### What needs to be done
Set all the entries down again, unaltered.

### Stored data
- Opening Delimiter -

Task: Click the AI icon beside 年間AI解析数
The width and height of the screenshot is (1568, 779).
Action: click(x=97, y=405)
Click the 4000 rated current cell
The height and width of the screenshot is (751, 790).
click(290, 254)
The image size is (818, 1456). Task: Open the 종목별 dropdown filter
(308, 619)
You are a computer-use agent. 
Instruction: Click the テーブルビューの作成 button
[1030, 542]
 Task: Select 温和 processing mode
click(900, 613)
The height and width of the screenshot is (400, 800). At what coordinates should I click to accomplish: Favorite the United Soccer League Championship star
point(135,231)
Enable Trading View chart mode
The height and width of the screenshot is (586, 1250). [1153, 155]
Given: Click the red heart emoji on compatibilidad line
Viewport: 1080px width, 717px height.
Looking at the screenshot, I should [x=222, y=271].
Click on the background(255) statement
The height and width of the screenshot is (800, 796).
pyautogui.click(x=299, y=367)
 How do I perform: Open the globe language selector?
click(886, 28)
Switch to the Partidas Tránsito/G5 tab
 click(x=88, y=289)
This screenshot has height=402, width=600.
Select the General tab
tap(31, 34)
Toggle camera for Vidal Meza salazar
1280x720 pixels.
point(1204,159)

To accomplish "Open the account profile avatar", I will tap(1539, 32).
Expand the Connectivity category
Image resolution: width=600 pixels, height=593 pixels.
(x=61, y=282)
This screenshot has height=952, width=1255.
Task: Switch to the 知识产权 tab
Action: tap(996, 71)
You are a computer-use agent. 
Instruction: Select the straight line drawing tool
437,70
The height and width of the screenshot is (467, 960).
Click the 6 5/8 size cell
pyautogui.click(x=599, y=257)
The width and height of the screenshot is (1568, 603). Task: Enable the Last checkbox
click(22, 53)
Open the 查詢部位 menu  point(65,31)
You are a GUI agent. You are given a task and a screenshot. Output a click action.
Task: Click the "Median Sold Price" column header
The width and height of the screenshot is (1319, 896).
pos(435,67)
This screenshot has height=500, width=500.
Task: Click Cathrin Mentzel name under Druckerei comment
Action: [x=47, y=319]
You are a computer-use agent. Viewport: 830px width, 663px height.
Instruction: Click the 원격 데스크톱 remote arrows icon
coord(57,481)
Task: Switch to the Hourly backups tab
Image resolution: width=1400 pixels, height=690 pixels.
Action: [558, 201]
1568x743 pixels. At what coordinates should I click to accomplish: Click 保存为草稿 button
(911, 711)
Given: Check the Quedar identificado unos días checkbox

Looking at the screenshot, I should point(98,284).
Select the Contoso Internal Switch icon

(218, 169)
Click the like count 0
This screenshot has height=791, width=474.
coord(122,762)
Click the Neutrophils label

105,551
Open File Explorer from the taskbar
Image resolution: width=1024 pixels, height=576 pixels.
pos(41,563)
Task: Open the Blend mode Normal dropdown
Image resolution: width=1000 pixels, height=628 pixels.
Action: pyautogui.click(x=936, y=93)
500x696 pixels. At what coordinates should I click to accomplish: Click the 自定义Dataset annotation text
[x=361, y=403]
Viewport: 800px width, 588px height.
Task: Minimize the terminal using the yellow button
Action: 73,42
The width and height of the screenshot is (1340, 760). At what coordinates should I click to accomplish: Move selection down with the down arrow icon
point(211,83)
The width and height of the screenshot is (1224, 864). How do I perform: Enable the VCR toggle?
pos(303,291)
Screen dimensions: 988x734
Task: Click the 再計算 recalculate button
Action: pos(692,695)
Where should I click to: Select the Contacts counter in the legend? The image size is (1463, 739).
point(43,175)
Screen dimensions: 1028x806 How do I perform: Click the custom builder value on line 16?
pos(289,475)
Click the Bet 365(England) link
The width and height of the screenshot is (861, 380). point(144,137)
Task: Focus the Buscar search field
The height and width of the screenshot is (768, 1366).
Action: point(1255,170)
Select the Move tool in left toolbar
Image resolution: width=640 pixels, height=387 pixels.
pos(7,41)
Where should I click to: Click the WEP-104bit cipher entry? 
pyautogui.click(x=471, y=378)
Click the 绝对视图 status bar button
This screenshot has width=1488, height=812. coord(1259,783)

- Closing Delimiter -

### Result for this exercise
Task: Click the AI icon beside 年間AI解析数
The width and height of the screenshot is (1568, 779).
Action: click(x=97, y=405)
Click the 4000 rated current cell
The height and width of the screenshot is (751, 790).
click(290, 254)
The image size is (818, 1456). Task: Open the 종목별 dropdown filter
(308, 619)
You are a computer-use agent. 
Instruction: Click the テーブルビューの作成 button
[1030, 542]
 Task: Select 温和 processing mode
click(900, 613)
The height and width of the screenshot is (400, 800). At what coordinates should I click to accomplish: Favorite the United Soccer League Championship star
point(135,231)
Enable Trading View chart mode
The height and width of the screenshot is (586, 1250). [1153, 155]
Given: Click the red heart emoji on compatibilidad line
Viewport: 1080px width, 717px height.
Looking at the screenshot, I should [x=222, y=271].
Click on the background(255) statement
The height and width of the screenshot is (800, 796).
pyautogui.click(x=299, y=367)
 How do I perform: Open the globe language selector?
click(886, 28)
Switch to the Partidas Tránsito/G5 tab
 click(x=88, y=289)
This screenshot has height=402, width=600.
Select the General tab
tap(31, 34)
Toggle camera for Vidal Meza salazar
1280x720 pixels.
point(1204,159)

To accomplish "Open the account profile avatar", I will tap(1539, 32).
Expand the Connectivity category
Image resolution: width=600 pixels, height=593 pixels.
(x=61, y=282)
This screenshot has height=952, width=1255.
Task: Switch to the 知识产权 tab
Action: tap(996, 71)
You are a computer-use agent. 
Instruction: Select the straight line drawing tool
437,70
The height and width of the screenshot is (467, 960).
Click the 6 5/8 size cell
pyautogui.click(x=599, y=257)
The width and height of the screenshot is (1568, 603). Task: Enable the Last checkbox
click(22, 53)
Open the 查詢部位 menu  point(65,31)
You are a GUI agent. You are given a task and a screenshot. Output a click action.
Task: Click the "Median Sold Price" column header
The width and height of the screenshot is (1319, 896).
pos(435,67)
This screenshot has height=500, width=500.
Task: Click Cathrin Mentzel name under Druckerei comment
Action: [x=47, y=319]
You are a computer-use agent. Viewport: 830px width, 663px height.
Instruction: Click the 원격 데스크톱 remote arrows icon
coord(57,481)
Task: Switch to the Hourly backups tab
Image resolution: width=1400 pixels, height=690 pixels.
Action: [558, 201]
1568x743 pixels. At what coordinates should I click to accomplish: Click 保存为草稿 button
(911, 711)
Given: Check the Quedar identificado unos días checkbox

Looking at the screenshot, I should point(98,284).
Select the Contoso Internal Switch icon

(218, 169)
Click the like count 0
This screenshot has height=791, width=474.
coord(122,762)
Click the Neutrophils label

105,551
Open File Explorer from the taskbar
Image resolution: width=1024 pixels, height=576 pixels.
pos(41,563)
Task: Open the Blend mode Normal dropdown
Image resolution: width=1000 pixels, height=628 pixels.
Action: pyautogui.click(x=936, y=93)
500x696 pixels. At what coordinates should I click to accomplish: Click the 自定义Dataset annotation text
[x=361, y=403]
Viewport: 800px width, 588px height.
Task: Minimize the terminal using the yellow button
Action: 73,42
The width and height of the screenshot is (1340, 760). At what coordinates should I click to accomplish: Move selection down with the down arrow icon
point(211,83)
The width and height of the screenshot is (1224, 864). How do I perform: Enable the VCR toggle?
pos(303,291)
Screen dimensions: 988x734
Task: Click the 再計算 recalculate button
Action: pos(692,695)
Where should I click to: Select the Contacts counter in the legend? The image size is (1463, 739).
point(43,175)
Screen dimensions: 1028x806 How do I perform: Click the custom builder value on line 16?
pos(289,475)
Click the Bet 365(England) link
The width and height of the screenshot is (861, 380). point(144,137)
Task: Focus the Buscar search field
The height and width of the screenshot is (768, 1366).
Action: point(1255,170)
Select the Move tool in left toolbar
Image resolution: width=640 pixels, height=387 pixels.
pos(7,41)
Where should I click to: Click the WEP-104bit cipher entry? 
pyautogui.click(x=471, y=378)
Click the 绝对视图 status bar button
This screenshot has width=1488, height=812. coord(1259,783)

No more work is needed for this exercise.